Fly on the wall 墙上的苍蝇?
中国日报网 2018-07-31 11:08
Reader question:
Please explain this sentence: “I am a “fly on the wall” type of person, so I was not saying much.” Fly on the wall?
My comments:
The speaker (I) means to say that he’s not a talkative person. While others talked and argued on and on, he/she just listened in – without saying much.
Because, as the speaker admits, he/she is a “fly on the wall” type of person.
The fly on the wall is an American idiom originally referring to real houseflies on the wall, observing events at the dining table but making no moves – just observing while looking completely disinterested.
Supposedly one of those flies has been at the dining table also, rummaging through foods and annoying the diners. However, once it feels sated and satisfied, it flies high up on a wall. Then it’s no longer interested in the foods or the rest of what’s going on round the dining table.
Hence, if a person is metaphorically described as a fly on the wall, then they’re an unnoticed observer rather than an active participant.
Sitting on the wall, the proverbial fly is a bystander but has a great view, like a bird’s eye view of what’s going on.
Bird’s eye view?
Yeah, like that of an eagle circling the sky. Being high above ground, the eagle has a clear unobstructed view. The eagle spots a running rabbit. The eagle stealthily sweeps down. Sure enough, the eagle snatches its prey in one fell swoop.
One fell swoop?
Oh, well, never mind that. Here are media examples of “fly on the wall”:
1. Teachers, midwives, soldiers … TV viewers have grown used to eavesdropping on all sorts of Britons thanks to “fly-on-the-wall” filming. Now this technology is breathing fresh life into anthropology programmes, allowing remote people to be observed in a more natural way.

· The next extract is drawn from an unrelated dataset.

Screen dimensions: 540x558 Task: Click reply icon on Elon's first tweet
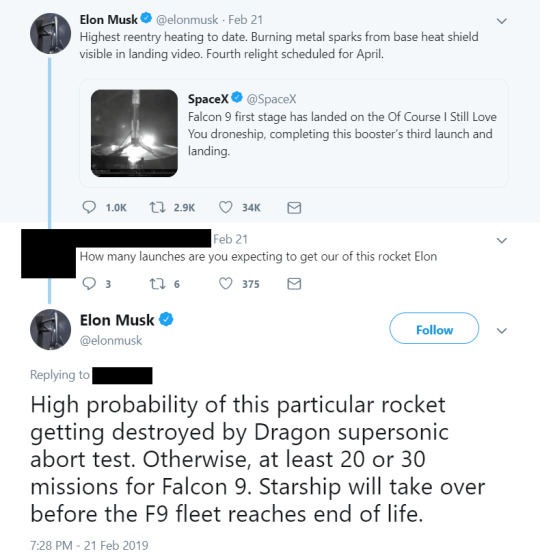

In an experimental series called The Tribe, Channel 4 has installed fixed-rig cameras and tiny microphones in four huts and communal space belonging to a lively family of Hamar people in Ethiopia.
David Brindley, the channel’s commissioning editor, pointed to the success of One Born Every Minute, the Educating series, and Royal Marine School, and said: “We came to the question of how we can move it on. The simple and bold idea was: what if we afforded one family in Ethiopia, 4,000 miles away, the same technology and applications as, say, a school in Britain?”
…
The Hamar, a 40,000-strong group in the Omo region, have been well studied by anthropologists and filmed by many television crews: 25 years ago they featured in Under the Sun, the Hamar Trilogy on BBC2. But at the Royal Anthropological International Festival of Ethnographic Film in Bristol on 18 June, delegates will ponder whether adapting “fixed rig cameras” to indigenous societies treats them appropriately. Film-maker André Singer, president of the Royal Anthropological Institute, said: “It becomes a huge responsibility for the anthropologist acting as any film-maker’s ‘cultural interpreter’ to make sure they are treated with respect, not to leave them open to voyeuristic condescension. A minefield.”
The family were given a screening under the stars, where they cooked goats and watched on a projector screen in the homestead. They were paid a disturbance fee (undisclosed) out of the £1.4m production budget.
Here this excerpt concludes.